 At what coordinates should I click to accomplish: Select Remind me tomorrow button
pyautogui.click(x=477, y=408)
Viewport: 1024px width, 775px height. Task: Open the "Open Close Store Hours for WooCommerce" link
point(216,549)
--
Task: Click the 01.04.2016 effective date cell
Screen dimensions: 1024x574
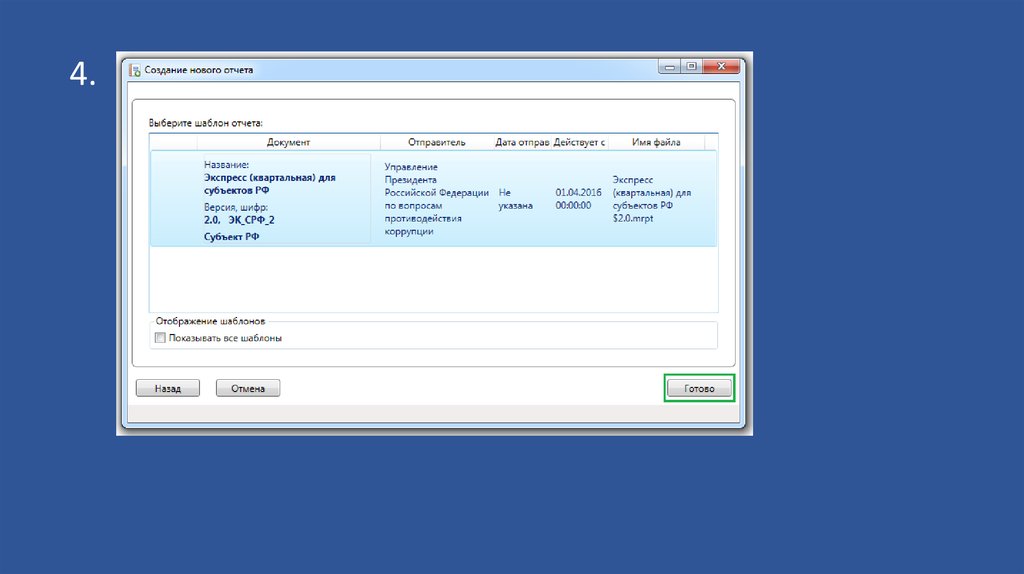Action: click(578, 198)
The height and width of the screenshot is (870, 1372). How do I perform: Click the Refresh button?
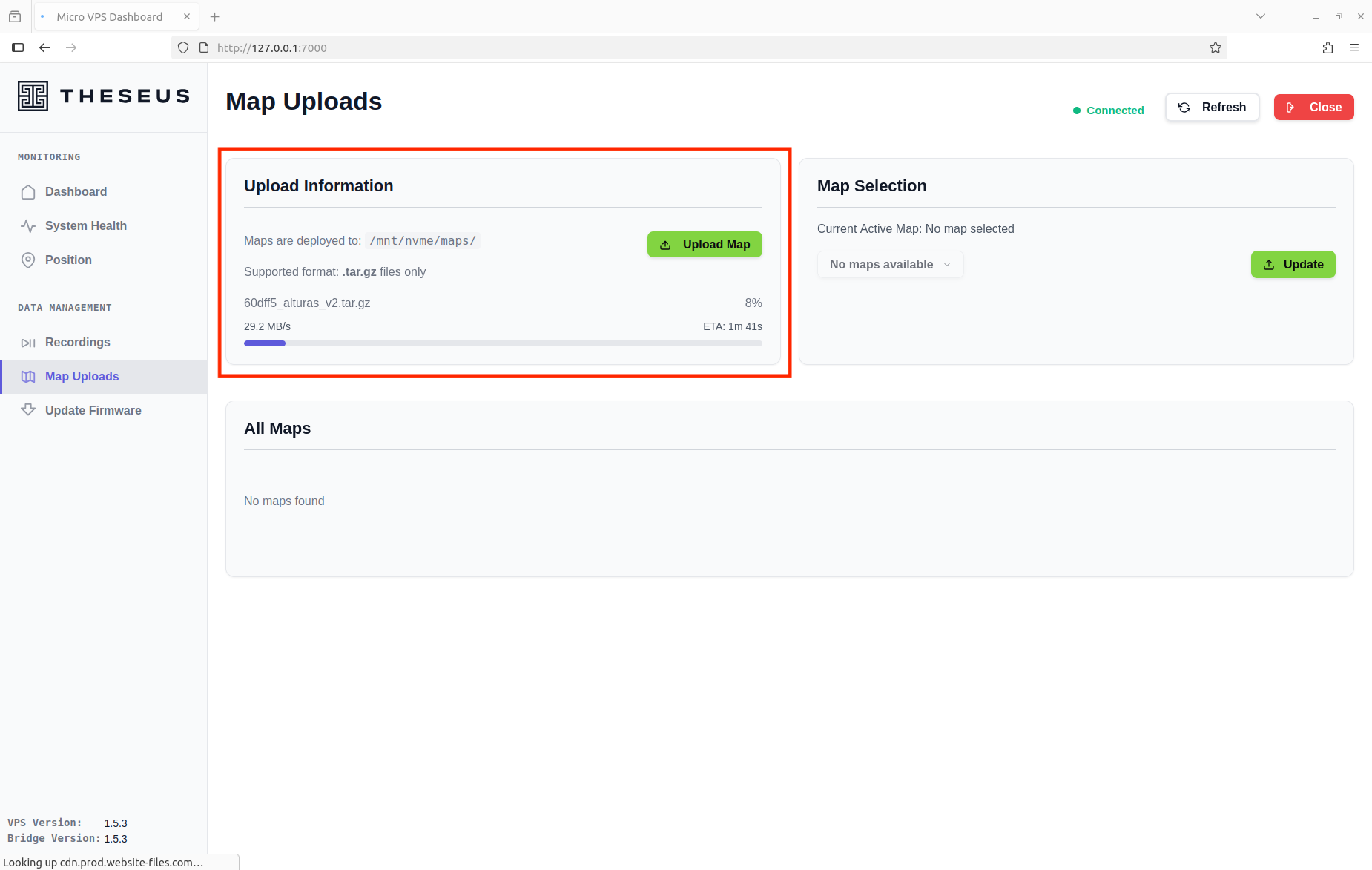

## PROMPT
Respond with the exact lines above running from the one containing "Screen dimensions: 1024x574" to the one containing "The height and", both ends kept and no pictures included.

## TASK RESULT
Screen dimensions: 1024x574
Action: click(578, 198)
The height and width of the screenshot is (870, 1372). How do I perform: Click the Refresh button?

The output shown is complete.